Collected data
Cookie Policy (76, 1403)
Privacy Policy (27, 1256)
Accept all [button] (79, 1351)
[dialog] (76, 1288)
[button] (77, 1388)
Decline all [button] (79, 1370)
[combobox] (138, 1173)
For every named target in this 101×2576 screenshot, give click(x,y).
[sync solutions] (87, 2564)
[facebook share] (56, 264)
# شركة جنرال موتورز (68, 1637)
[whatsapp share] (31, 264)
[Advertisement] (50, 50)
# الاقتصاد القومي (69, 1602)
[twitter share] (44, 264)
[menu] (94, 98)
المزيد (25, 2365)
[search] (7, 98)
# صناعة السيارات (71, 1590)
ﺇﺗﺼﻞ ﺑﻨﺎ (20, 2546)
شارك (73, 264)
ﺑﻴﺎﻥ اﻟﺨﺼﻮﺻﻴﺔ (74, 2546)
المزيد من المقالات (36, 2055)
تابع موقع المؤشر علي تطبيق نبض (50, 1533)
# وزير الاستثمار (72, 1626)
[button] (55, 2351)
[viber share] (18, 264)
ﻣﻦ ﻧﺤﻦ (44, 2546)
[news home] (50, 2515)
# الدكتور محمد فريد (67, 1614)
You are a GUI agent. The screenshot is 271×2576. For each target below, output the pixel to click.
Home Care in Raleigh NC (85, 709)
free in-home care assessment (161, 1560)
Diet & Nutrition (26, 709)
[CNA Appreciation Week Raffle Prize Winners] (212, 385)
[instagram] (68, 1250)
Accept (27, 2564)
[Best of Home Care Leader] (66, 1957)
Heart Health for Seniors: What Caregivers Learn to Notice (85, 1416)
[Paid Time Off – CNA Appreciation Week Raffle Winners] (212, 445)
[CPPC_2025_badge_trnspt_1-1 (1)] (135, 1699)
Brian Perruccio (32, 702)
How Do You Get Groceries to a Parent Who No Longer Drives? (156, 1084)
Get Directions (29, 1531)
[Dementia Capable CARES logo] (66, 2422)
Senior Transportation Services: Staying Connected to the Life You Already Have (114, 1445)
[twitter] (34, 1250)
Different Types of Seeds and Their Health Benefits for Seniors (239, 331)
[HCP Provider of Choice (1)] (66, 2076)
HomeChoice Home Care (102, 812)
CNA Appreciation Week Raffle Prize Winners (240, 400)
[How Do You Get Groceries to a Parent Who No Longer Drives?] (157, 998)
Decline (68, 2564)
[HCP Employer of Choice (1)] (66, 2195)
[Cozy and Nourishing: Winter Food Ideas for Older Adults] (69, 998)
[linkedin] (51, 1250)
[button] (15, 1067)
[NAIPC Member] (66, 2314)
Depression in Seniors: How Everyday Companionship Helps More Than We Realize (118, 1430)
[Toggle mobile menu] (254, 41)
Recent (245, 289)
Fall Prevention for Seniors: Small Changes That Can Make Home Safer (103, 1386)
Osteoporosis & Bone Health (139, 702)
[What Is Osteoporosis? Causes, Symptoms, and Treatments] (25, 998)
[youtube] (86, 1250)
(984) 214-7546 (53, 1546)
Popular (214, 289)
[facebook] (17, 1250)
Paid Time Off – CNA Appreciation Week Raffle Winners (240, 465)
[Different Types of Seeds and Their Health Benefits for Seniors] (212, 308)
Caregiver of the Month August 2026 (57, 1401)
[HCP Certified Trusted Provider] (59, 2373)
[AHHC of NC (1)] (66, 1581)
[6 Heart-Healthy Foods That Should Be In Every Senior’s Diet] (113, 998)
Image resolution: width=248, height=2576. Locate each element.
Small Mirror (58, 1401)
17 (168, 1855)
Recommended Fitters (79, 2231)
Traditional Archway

- **What the task asks**: Once you have read the entries, reproduce each one exactly.

- **Final answer**:
Cookie Policy (76, 1403)
Privacy Policy (27, 1256)
Accept all [button] (79, 1351)
[dialog] (76, 1288)
[button] (77, 1388)
Decline all [button] (79, 1370)
[combobox] (138, 1173)
For every named target in this 101×2576 screenshot, give click(x,y).
[sync solutions] (87, 2564)
[facebook share] (56, 264)
# شركة جنرال موتورز (68, 1637)
[whatsapp share] (31, 264)
[Advertisement] (50, 50)
# الاقتصاد القومي (69, 1602)
[twitter share] (44, 264)
[menu] (94, 98)
المزيد (25, 2365)
[search] (7, 98)
# صناعة السيارات (71, 1590)
ﺇﺗﺼﻞ ﺑﻨﺎ (20, 2546)
شارك (73, 264)
ﺑﻴﺎﻥ اﻟﺨﺼﻮﺻﻴﺔ (74, 2546)
المزيد من المقالات (36, 2055)
تابع موقع المؤشر علي تطبيق نبض (50, 1533)
# وزير الاستثمار (72, 1626)
[button] (55, 2351)
[viber share] (18, 264)
ﻣﻦ ﻧﺤﻦ (44, 2546)
[news home] (50, 2515)
# الدكتور محمد فريد (67, 1614)
You are a GUI agent. The screenshot is 271×2576. For each target below, output the pixel to click.
Home Care in Raleigh NC (85, 709)
free in-home care assessment (161, 1560)
Diet & Nutrition (26, 709)
[CNA Appreciation Week Raffle Prize Winners] (212, 385)
[instagram] (68, 1250)
Accept (27, 2564)
[Best of Home Care Leader] (66, 1957)
Heart Health for Seniors: What Caregivers Learn to Notice (85, 1416)
[Paid Time Off – CNA Appreciation Week Raffle Winners] (212, 445)
[CPPC_2025_badge_trnspt_1-1 (1)] (135, 1699)
Brian Perruccio (32, 702)
How Do You Get Groceries to a Parent Who No Longer Drives? (156, 1084)
Get Directions (29, 1531)
[Dementia Capable CARES logo] (66, 2422)
Senior Transportation Services: Staying Connected to the Life You Already Have (114, 1445)
[twitter] (34, 1250)
Different Types of Seeds and Their Health Benefits for Seniors (239, 331)
[HCP Provider of Choice (1)] (66, 2076)
HomeChoice Home Care (102, 812)
CNA Appreciation Week Raffle Prize Winners (240, 400)
[How Do You Get Groceries to a Parent Who No Longer Drives?] (157, 998)
Decline (68, 2564)
[HCP Employer of Choice (1)] (66, 2195)
[Cozy and Nourishing: Winter Food Ideas for Older Adults] (69, 998)
[linkedin] (51, 1250)
[button] (15, 1067)
[NAIPC Member] (66, 2314)
Depression in Seniors: How Everyday Companionship Helps More Than We Realize (118, 1430)
[Toggle mobile menu] (254, 41)
Recent (245, 289)
Fall Prevention for Seniors: Small Changes That Can Make Home Safer (103, 1386)
Osteoporosis & Bone Health (139, 702)
[What Is Osteoporosis? Causes, Symptoms, and Treatments] (25, 998)
[youtube] (86, 1250)
(984) 214-7546 (53, 1546)
Popular (214, 289)
[facebook] (17, 1250)
Paid Time Off – CNA Appreciation Week Raffle Winners (240, 465)
[Different Types of Seeds and Their Health Benefits for Seniors] (212, 308)
Caregiver of the Month August 2026 (57, 1401)
[HCP Certified Trusted Provider] (59, 2373)
[AHHC of NC (1)] (66, 1581)
[6 Heart-Healthy Foods That Should Be In Every Senior’s Diet] (113, 998)
Image resolution: width=248, height=2576. Locate each element.
Small Mirror (58, 1401)
17 (168, 1855)
Recommended Fitters (79, 2231)
Traditional Archway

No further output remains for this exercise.